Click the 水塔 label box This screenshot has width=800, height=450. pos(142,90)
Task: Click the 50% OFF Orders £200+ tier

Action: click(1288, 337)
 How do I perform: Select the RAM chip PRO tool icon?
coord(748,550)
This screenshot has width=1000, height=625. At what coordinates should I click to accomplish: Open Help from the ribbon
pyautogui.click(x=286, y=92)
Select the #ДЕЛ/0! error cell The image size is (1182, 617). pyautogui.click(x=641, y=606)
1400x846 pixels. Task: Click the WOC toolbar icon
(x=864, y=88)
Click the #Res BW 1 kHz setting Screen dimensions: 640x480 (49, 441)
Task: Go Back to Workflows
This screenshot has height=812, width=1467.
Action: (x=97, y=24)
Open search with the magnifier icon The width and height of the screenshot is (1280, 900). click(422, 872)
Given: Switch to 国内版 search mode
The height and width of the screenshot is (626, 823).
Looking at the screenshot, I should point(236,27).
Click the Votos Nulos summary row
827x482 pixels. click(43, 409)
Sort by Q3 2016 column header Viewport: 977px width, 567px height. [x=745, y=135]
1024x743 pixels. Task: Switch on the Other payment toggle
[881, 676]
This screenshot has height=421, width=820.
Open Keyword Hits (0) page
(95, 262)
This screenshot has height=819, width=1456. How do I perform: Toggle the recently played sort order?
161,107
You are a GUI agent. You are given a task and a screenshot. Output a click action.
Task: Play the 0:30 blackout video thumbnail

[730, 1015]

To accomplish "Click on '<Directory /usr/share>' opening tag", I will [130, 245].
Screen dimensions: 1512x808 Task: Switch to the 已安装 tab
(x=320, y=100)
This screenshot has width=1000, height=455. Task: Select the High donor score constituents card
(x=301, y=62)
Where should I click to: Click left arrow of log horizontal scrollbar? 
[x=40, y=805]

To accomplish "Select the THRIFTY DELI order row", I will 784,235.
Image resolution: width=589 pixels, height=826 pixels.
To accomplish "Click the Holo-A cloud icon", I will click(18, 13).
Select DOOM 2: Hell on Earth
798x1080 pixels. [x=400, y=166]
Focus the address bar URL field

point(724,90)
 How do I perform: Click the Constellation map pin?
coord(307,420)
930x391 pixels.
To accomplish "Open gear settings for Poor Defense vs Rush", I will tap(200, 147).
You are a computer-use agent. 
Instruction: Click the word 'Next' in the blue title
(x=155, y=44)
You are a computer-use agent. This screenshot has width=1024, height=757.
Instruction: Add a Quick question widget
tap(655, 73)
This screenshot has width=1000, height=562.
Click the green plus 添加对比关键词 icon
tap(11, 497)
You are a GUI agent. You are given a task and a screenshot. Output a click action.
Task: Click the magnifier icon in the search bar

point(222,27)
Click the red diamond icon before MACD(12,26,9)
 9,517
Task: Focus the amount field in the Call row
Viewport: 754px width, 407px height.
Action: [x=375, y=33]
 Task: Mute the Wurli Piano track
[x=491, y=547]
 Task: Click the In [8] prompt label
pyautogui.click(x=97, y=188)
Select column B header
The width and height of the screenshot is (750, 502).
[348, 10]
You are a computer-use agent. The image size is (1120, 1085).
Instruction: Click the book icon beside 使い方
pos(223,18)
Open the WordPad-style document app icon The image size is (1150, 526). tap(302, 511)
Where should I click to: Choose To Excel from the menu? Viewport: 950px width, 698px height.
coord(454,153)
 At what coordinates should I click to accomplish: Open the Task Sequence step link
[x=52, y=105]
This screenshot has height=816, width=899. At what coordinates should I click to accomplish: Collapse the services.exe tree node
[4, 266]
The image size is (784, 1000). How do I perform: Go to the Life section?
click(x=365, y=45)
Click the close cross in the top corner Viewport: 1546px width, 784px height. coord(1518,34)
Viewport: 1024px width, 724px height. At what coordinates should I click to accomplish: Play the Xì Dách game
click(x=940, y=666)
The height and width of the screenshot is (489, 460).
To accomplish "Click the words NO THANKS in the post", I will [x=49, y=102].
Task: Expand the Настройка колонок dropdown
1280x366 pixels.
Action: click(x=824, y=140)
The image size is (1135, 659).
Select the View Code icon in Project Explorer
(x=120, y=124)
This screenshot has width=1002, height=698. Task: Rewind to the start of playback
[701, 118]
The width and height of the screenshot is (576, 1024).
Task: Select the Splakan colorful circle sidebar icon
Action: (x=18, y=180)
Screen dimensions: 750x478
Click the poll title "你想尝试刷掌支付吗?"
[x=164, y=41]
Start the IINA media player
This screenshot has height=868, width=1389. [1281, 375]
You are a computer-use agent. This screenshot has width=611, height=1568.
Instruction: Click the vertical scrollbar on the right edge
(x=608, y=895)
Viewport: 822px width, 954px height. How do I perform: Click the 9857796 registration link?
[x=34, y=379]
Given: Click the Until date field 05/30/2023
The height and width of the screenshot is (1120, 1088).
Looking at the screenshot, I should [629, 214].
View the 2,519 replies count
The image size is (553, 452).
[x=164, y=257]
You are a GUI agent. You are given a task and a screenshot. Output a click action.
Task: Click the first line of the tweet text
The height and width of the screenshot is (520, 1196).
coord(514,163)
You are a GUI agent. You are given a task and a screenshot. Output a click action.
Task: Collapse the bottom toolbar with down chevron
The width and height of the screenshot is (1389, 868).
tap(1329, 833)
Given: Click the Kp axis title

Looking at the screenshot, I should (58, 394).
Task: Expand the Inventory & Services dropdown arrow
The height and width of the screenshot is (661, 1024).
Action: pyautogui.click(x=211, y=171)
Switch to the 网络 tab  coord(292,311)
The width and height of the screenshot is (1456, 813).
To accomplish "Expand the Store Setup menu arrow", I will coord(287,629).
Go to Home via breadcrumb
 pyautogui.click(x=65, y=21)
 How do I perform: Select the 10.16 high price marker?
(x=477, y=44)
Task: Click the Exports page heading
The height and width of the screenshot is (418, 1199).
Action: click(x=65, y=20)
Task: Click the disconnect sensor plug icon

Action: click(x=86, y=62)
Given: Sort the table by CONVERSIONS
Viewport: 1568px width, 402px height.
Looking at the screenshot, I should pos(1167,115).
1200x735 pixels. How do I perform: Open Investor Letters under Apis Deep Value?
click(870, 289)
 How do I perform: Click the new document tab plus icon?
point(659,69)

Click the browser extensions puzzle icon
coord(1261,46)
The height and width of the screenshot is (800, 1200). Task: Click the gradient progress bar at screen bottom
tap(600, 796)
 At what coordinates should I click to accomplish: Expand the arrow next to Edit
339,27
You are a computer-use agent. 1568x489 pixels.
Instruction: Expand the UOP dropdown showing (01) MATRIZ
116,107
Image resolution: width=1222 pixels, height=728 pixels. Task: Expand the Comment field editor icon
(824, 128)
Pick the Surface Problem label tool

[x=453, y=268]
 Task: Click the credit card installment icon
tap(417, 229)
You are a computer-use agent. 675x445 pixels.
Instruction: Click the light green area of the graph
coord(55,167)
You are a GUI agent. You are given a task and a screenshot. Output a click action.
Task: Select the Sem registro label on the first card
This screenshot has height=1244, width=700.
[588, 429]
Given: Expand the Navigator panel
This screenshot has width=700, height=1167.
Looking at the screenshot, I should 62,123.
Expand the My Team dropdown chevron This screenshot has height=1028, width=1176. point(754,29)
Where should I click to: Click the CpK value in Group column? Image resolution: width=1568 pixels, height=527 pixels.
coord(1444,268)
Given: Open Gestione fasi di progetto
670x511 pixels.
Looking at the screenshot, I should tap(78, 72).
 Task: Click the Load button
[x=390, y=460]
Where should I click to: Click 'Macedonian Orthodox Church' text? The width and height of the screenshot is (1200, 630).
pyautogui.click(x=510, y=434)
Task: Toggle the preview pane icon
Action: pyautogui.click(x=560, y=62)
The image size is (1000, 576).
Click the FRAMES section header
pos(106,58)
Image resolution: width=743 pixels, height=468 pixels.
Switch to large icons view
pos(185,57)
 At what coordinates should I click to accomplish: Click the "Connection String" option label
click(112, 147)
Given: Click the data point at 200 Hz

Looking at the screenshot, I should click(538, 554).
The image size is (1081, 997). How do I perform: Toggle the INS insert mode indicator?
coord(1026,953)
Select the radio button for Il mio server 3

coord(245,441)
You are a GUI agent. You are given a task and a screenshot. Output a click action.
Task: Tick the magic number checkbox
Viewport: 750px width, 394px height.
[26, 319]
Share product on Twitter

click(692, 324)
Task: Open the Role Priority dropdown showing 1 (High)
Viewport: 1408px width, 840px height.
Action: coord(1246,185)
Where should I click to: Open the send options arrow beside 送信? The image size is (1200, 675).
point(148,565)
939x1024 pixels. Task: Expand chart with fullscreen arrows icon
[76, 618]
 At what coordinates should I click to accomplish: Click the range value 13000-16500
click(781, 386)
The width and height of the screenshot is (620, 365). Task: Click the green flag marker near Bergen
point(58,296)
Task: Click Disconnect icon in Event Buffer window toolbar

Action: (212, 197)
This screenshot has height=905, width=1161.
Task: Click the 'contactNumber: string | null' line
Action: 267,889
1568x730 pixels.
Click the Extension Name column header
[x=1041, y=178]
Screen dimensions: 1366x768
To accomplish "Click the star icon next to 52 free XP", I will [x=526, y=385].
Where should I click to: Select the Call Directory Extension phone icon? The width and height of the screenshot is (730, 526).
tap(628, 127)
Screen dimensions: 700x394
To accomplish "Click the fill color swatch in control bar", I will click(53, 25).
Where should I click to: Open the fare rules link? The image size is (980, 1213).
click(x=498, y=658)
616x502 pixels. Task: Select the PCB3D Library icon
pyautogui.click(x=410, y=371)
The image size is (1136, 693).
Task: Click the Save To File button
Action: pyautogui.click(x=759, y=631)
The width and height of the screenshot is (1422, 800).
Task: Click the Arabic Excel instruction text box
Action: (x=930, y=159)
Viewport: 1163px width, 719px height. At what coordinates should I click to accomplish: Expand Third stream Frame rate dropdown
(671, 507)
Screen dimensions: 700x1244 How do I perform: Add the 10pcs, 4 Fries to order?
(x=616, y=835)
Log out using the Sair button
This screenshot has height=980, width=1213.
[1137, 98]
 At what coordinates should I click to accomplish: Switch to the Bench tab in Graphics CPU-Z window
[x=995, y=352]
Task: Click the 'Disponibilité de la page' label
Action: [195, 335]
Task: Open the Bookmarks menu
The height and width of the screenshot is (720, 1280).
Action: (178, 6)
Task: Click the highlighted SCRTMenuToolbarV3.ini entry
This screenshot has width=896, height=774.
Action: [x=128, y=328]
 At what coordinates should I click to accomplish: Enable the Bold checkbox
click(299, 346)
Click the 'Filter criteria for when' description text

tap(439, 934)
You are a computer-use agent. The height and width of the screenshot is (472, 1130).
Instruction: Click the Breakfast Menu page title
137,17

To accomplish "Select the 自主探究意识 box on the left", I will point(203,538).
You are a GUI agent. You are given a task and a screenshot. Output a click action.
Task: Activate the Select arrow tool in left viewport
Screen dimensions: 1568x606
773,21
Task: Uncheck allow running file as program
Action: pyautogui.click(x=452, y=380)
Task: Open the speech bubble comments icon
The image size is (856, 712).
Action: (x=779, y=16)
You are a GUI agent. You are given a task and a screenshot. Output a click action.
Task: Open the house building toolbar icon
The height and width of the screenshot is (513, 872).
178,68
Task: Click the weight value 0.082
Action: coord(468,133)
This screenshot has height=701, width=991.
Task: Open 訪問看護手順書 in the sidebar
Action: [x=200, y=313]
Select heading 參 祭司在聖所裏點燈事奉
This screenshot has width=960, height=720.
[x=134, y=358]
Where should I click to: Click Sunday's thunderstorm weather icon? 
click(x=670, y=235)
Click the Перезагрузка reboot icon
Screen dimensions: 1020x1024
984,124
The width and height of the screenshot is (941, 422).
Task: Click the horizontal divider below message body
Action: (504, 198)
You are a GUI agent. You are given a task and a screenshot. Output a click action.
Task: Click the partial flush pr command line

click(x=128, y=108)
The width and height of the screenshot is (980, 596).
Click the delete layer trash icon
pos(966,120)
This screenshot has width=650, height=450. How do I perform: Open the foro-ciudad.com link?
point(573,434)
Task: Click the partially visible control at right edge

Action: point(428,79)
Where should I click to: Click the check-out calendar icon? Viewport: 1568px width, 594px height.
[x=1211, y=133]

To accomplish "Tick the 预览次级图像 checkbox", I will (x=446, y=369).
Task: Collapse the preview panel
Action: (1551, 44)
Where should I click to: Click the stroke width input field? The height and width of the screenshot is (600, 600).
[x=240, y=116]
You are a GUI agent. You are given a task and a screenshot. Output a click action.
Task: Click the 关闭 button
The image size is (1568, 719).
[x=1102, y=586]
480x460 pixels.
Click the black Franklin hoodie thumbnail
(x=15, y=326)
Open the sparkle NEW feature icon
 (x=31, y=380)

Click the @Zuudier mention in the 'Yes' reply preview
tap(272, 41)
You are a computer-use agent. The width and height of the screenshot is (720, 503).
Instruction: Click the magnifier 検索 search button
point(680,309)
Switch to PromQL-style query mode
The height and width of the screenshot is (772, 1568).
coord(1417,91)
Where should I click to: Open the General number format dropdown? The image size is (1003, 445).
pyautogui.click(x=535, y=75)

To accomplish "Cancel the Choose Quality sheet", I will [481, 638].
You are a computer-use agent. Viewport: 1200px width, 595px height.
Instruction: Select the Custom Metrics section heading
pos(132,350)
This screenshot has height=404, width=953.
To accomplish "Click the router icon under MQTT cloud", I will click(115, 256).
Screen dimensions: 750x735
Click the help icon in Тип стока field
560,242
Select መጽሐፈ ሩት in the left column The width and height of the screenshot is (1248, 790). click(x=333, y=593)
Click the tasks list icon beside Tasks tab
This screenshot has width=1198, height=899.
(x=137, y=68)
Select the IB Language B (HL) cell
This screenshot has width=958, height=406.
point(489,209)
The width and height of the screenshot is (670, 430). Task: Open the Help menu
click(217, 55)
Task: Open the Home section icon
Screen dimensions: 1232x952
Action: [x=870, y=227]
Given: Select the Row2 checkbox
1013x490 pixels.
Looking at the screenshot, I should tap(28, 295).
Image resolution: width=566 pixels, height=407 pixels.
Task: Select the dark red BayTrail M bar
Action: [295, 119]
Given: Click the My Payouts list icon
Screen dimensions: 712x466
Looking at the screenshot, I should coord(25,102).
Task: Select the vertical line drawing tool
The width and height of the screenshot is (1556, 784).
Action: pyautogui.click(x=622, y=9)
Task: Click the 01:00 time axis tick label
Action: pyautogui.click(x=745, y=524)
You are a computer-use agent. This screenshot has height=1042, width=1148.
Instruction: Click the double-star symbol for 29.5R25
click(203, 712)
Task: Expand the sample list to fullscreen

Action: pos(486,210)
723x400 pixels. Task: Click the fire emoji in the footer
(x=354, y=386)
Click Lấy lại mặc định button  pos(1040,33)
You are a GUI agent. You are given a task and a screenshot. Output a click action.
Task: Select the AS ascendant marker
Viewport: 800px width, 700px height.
---
▸ **YOUR OBJECTIVE**:
Above are some records; copy exactly the lines from the one with "This screenshot has width=650, height=450." through the one with "Click the tasks list icon beside Tasks tab", both included, and no others.

▸ **ANSWER SPACE**:
This screenshot has width=650, height=450. How do I perform: Open the foro-ciudad.com link?
point(573,434)
Task: Click the partially visible control at right edge

Action: point(428,79)
Where should I click to: Click the check-out calendar icon? Viewport: 1568px width, 594px height.
[x=1211, y=133]

To accomplish "Tick the 预览次级图像 checkbox", I will (x=446, y=369).
Task: Collapse the preview panel
Action: (1551, 44)
Where should I click to: Click the stroke width input field? The height and width of the screenshot is (600, 600).
[x=240, y=116]
You are a GUI agent. You are given a task and a screenshot. Output a click action.
Task: Click the 关闭 button
The image size is (1568, 719).
[x=1102, y=586]
480x460 pixels.
Click the black Franklin hoodie thumbnail
(x=15, y=326)
Open the sparkle NEW feature icon
 (x=31, y=380)

Click the @Zuudier mention in the 'Yes' reply preview
tap(272, 41)
You are a computer-use agent. The width and height of the screenshot is (720, 503).
Instruction: Click the magnifier 検索 search button
point(680,309)
Switch to PromQL-style query mode
The height and width of the screenshot is (772, 1568).
coord(1417,91)
Where should I click to: Open the General number format dropdown? The image size is (1003, 445).
pyautogui.click(x=535, y=75)

To accomplish "Cancel the Choose Quality sheet", I will [481, 638].
You are a computer-use agent. Viewport: 1200px width, 595px height.
Instruction: Select the Custom Metrics section heading
pos(132,350)
This screenshot has height=404, width=953.
To accomplish "Click the router icon under MQTT cloud", I will click(115, 256).
Screen dimensions: 750x735
Click the help icon in Тип стока field
560,242
Select መጽሐፈ ሩት in the left column The width and height of the screenshot is (1248, 790). click(x=333, y=593)
Click the tasks list icon beside Tasks tab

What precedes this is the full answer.